▶ **Work request**:
Please give back the listing below word for word and drop any images.

+++ Given data +++

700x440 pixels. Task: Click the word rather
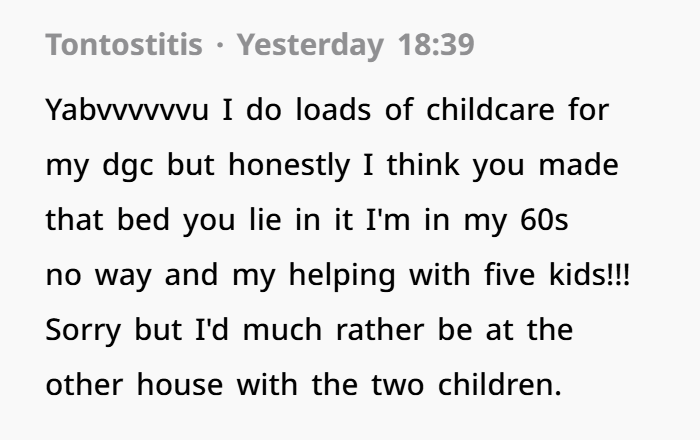click(x=380, y=330)
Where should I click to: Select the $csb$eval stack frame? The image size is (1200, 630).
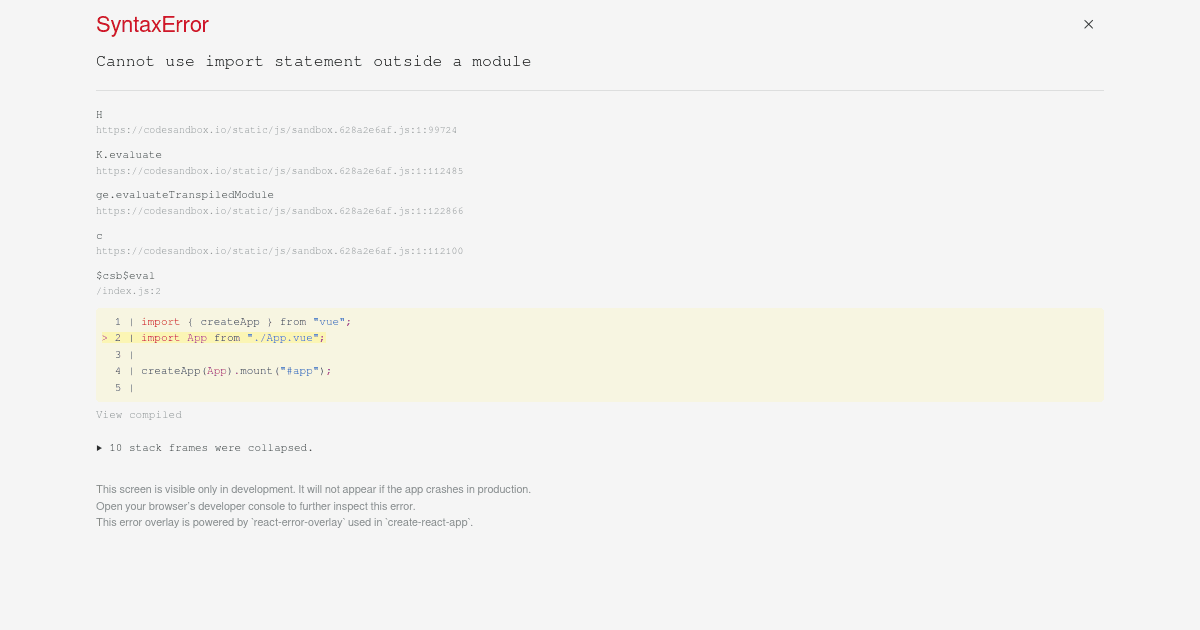(125, 275)
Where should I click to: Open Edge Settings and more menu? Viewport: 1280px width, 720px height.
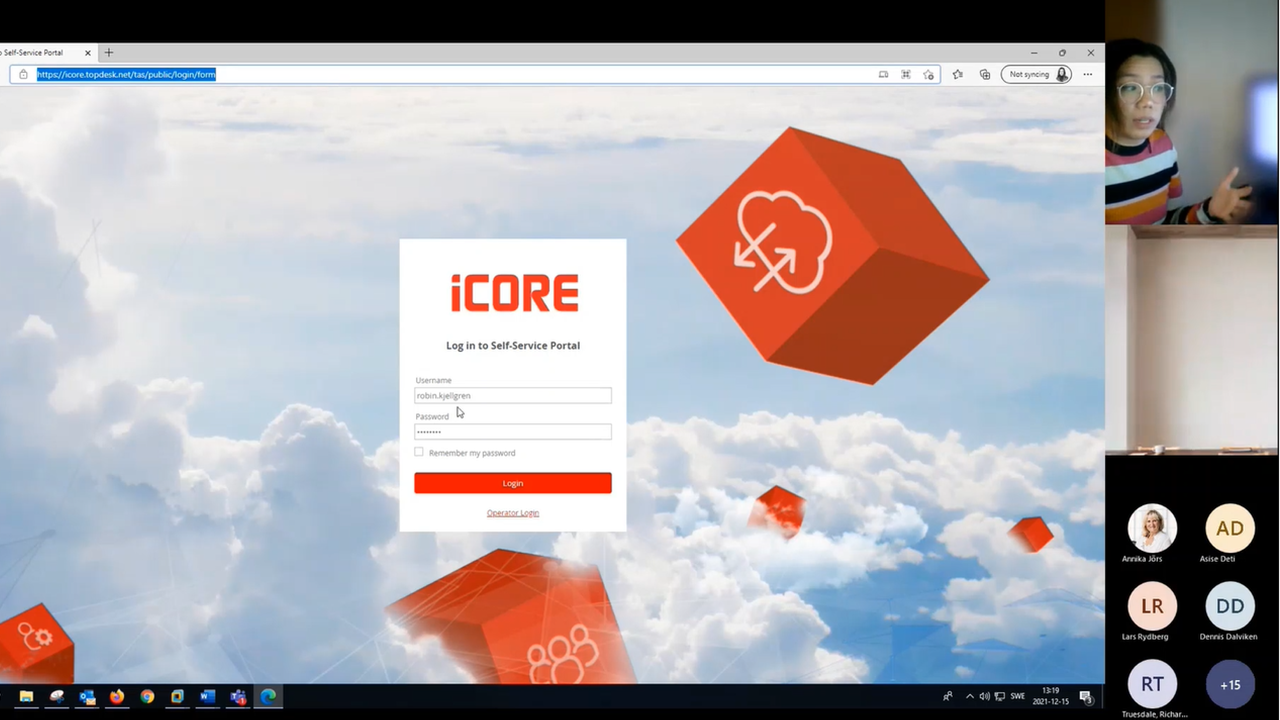coord(1087,74)
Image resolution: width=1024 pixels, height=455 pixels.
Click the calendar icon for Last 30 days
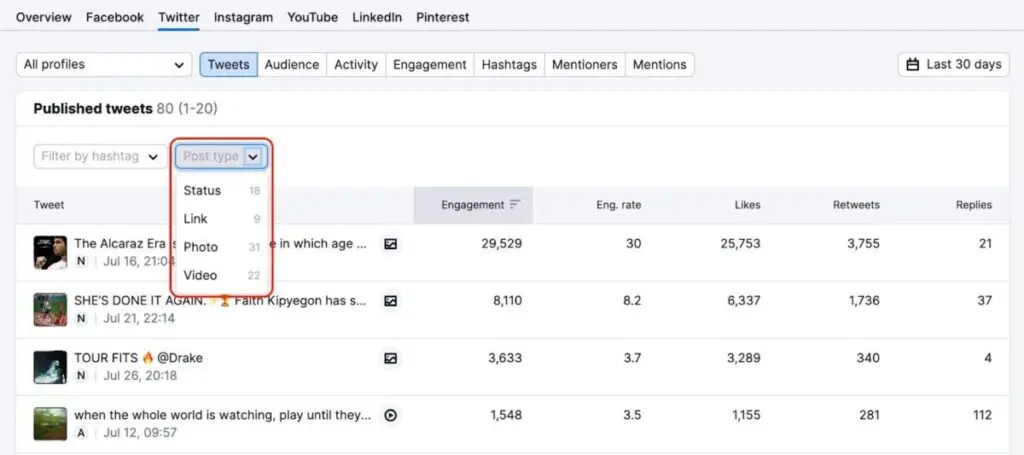pyautogui.click(x=912, y=64)
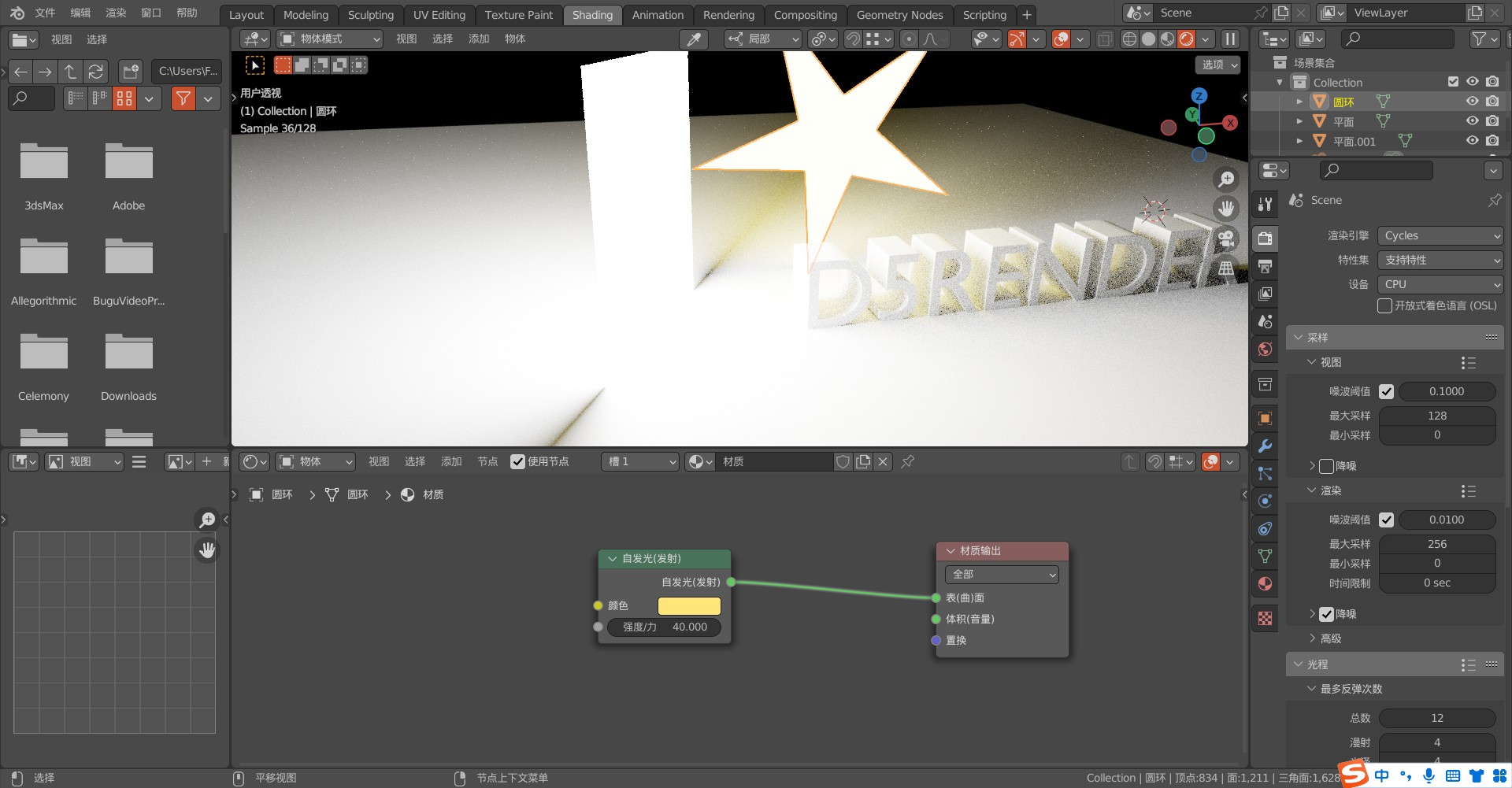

+++

▶ **Answer below**:
700x440 pixels. Task: Click the word rather
click(x=380, y=330)
Where should I click to: Select the $csb$eval stack frame? The image size is (1200, 630).
(125, 275)
Where should I click to: Open Edge Settings and more menu? Viewport: 1280px width, 720px height.
coord(1087,74)
Image resolution: width=1024 pixels, height=455 pixels.
Click the calendar icon for Last 30 days
pyautogui.click(x=912, y=64)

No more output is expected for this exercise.